Funérailles

Christian Lemoine

Le ciel est trop grand, trop haut. Voilà pourquoi les hommes ont tenté de l'atteindre, pour le réduire, le dominer. Mais ces hommes, innocents, le voyaient en plafond au-dessus d'eux, empêchant leur envol, ils ne mesuraient pas qu'il était le bocal d'où jamais ils ne pourraient sortir. Une femme est morte, et sous la limpidité ironique du ciel, les mots cherchent encore à retenir son âme, les temps s'étirent dans un après-midi figé mais sans jamais déjouer les chronomètres.

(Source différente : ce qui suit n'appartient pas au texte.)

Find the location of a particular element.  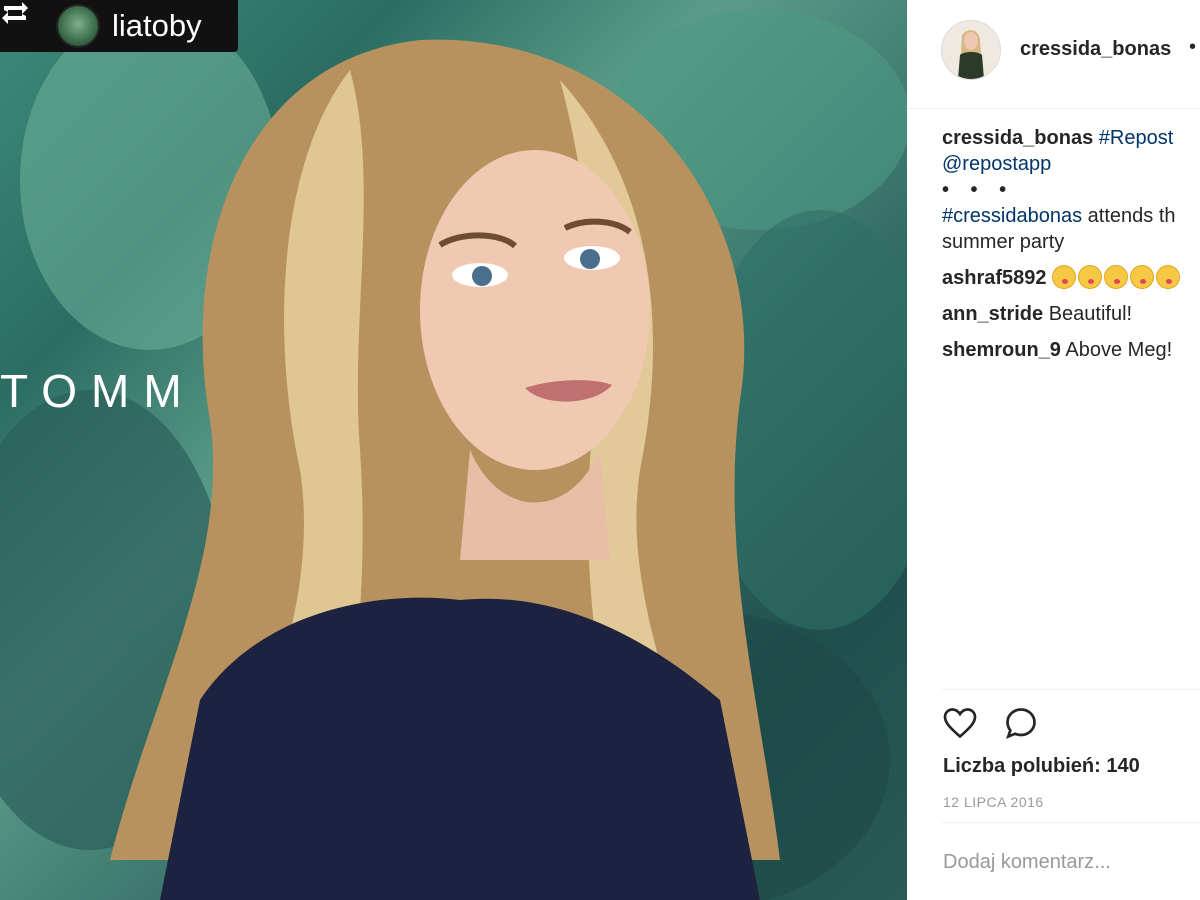

heart-icon is located at coordinates (960, 726).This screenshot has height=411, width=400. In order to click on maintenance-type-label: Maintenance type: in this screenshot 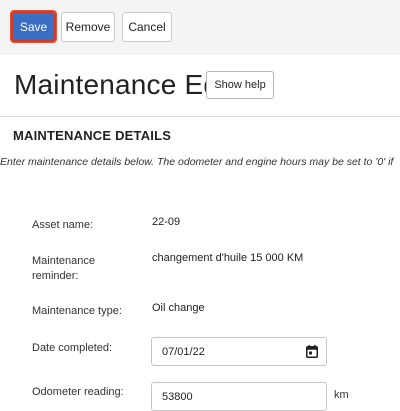, I will do `click(77, 311)`.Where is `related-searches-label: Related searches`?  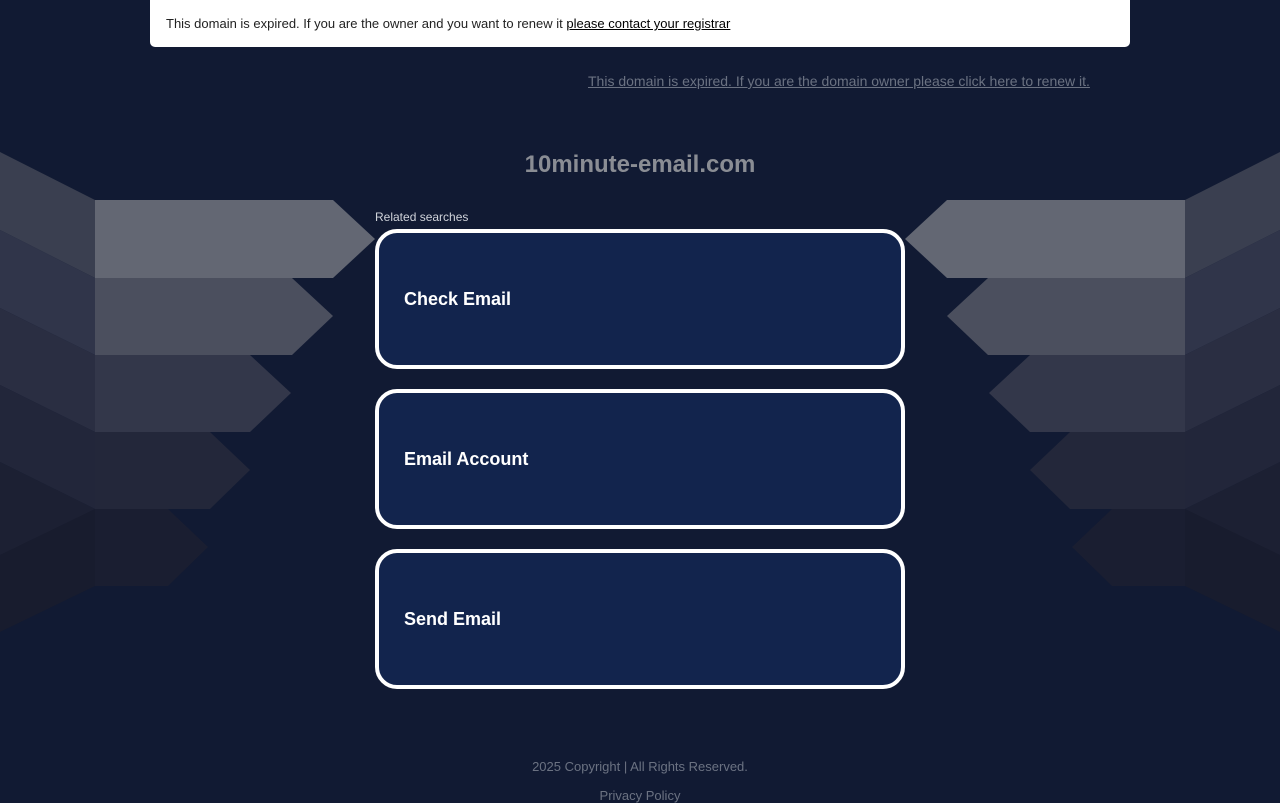
related-searches-label: Related searches is located at coordinates (422, 217).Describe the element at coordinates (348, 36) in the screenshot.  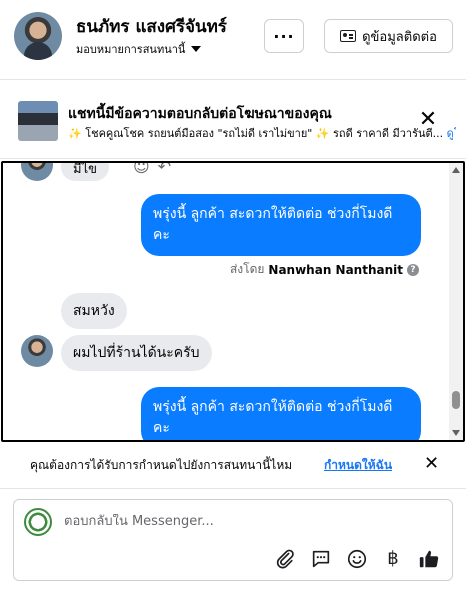
I see `contact-card-icon` at that location.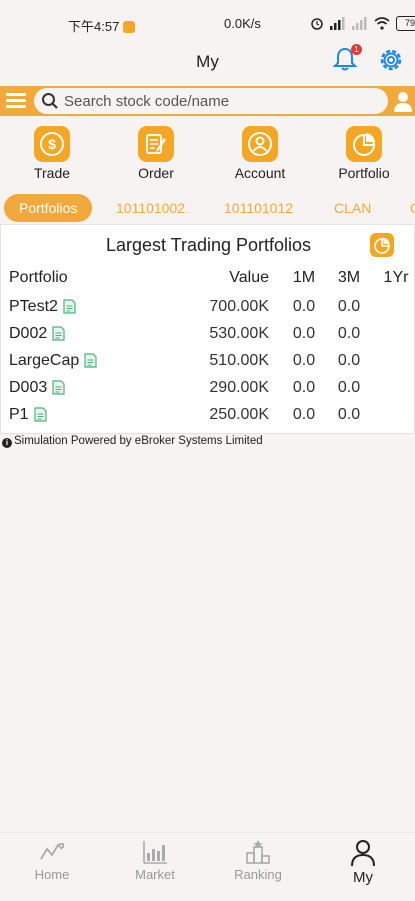  What do you see at coordinates (260, 144) in the screenshot?
I see `account-icon` at bounding box center [260, 144].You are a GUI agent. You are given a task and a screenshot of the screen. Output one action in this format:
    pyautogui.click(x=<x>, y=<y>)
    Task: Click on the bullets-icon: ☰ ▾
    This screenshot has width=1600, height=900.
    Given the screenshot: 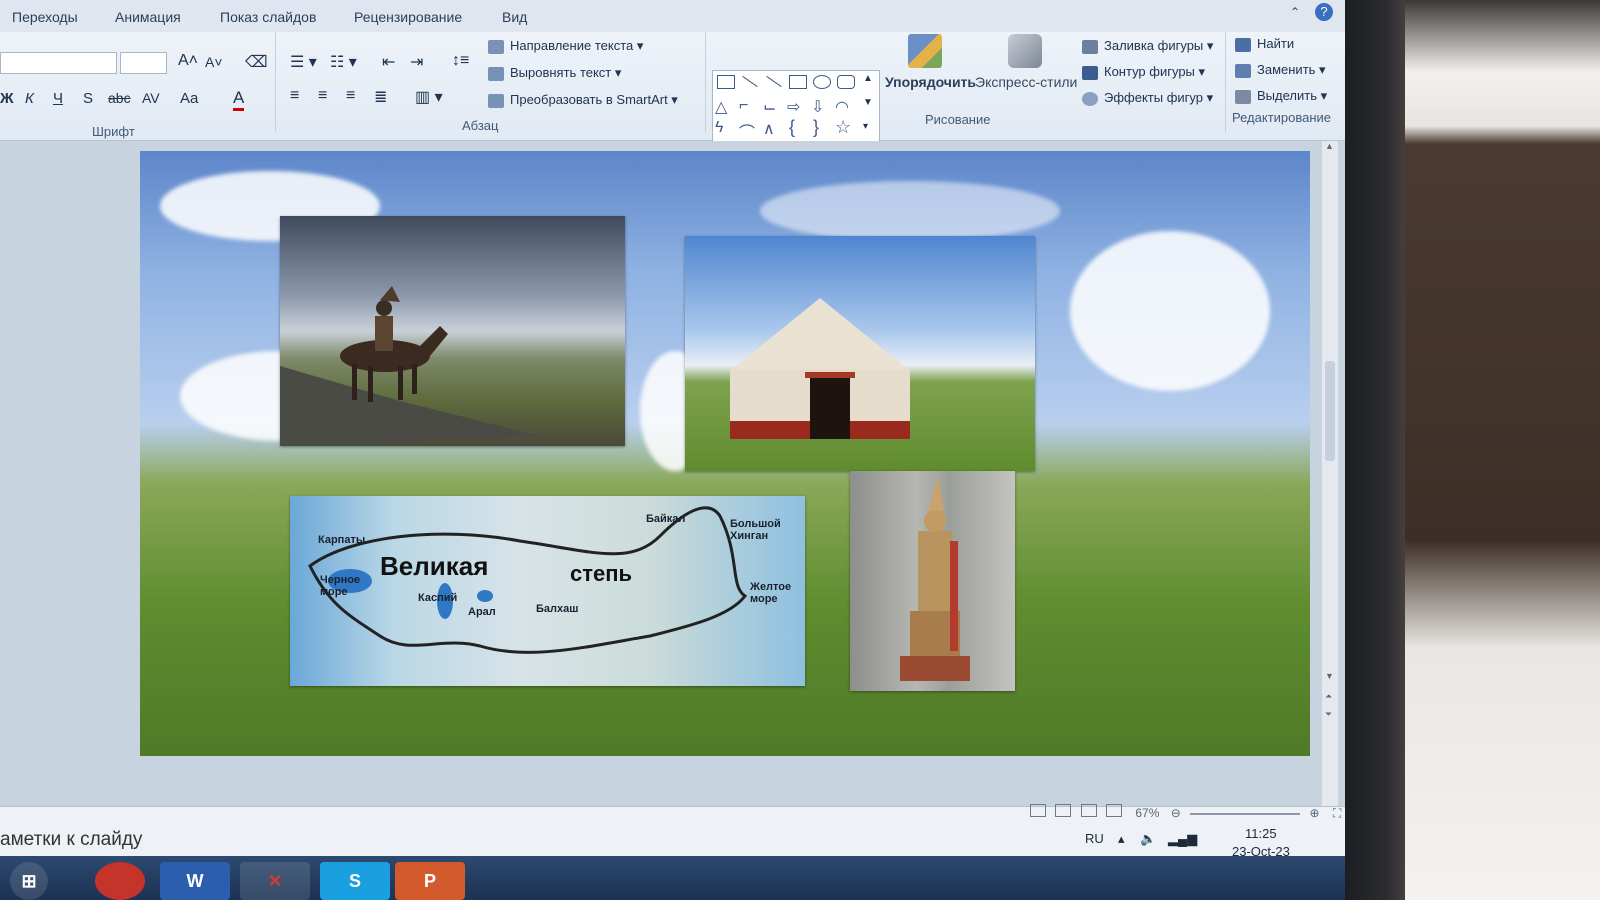 What is the action you would take?
    pyautogui.click(x=304, y=62)
    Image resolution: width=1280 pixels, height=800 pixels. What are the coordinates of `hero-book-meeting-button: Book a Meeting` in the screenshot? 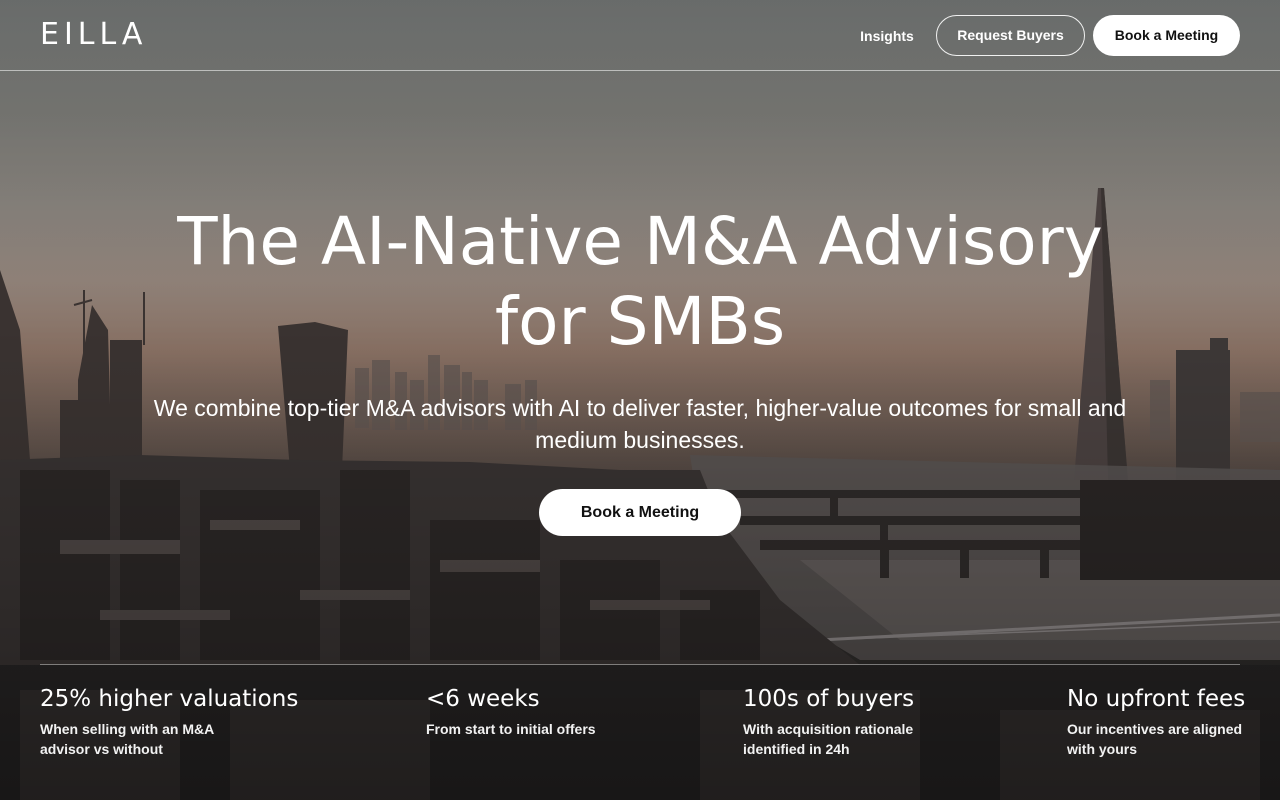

Car les mots ne réveillent pas, n'interrompent pas ce sommeil qui n'est pas sommeil ; ce corps qui n'est plus corps ; cette ombre qui n'est plus perceptible. La vie encore, sans doute, dans l'alcôve secrète de l'humble cercueil clos. Le corps abandonné devient le champ festoyant des modestes, des petits, des insignifiants méprisés. Maîtres de la matière. Devant la fosse ouverte, les voici qui défilent lentement, les vivants, brisés sur l'amie perdue, oublieux, et bien heureux de l'être, d'eux-mêmes dans l'affliction qui les bouscule. Pourtant, aussi lente soit-elle, leur procession devant la tombe verra son dernier pleureur, avant que les hommes sans costume ne reposent la dalle. Tant de fleurs blanches sur le béton dur ! Et l'on sait la-dessous, allongée dans une parabole de paix, celle... Celle-ci, c'est dire le proche. Celle-là, le lointain. Une autre déclinaison, et pourquoi n'a-t-elle jamais été inventée ? une autre déclinaison ! pour dire celle qui est passée, celle qui a été ; quand « être » n'a plus de sens. Une autre déclinaison, un autre mot, qui puisse dire l'être qui n'a plus d'être, la machine de chair qui a perdu le souffle. Le ciel est trop grand, trop vaste et sans repère. Il n'y a dans ce bleu, faux et trompeur... il n'y a dans ce noir intense, que la fosse sans fond où tomber sans fin.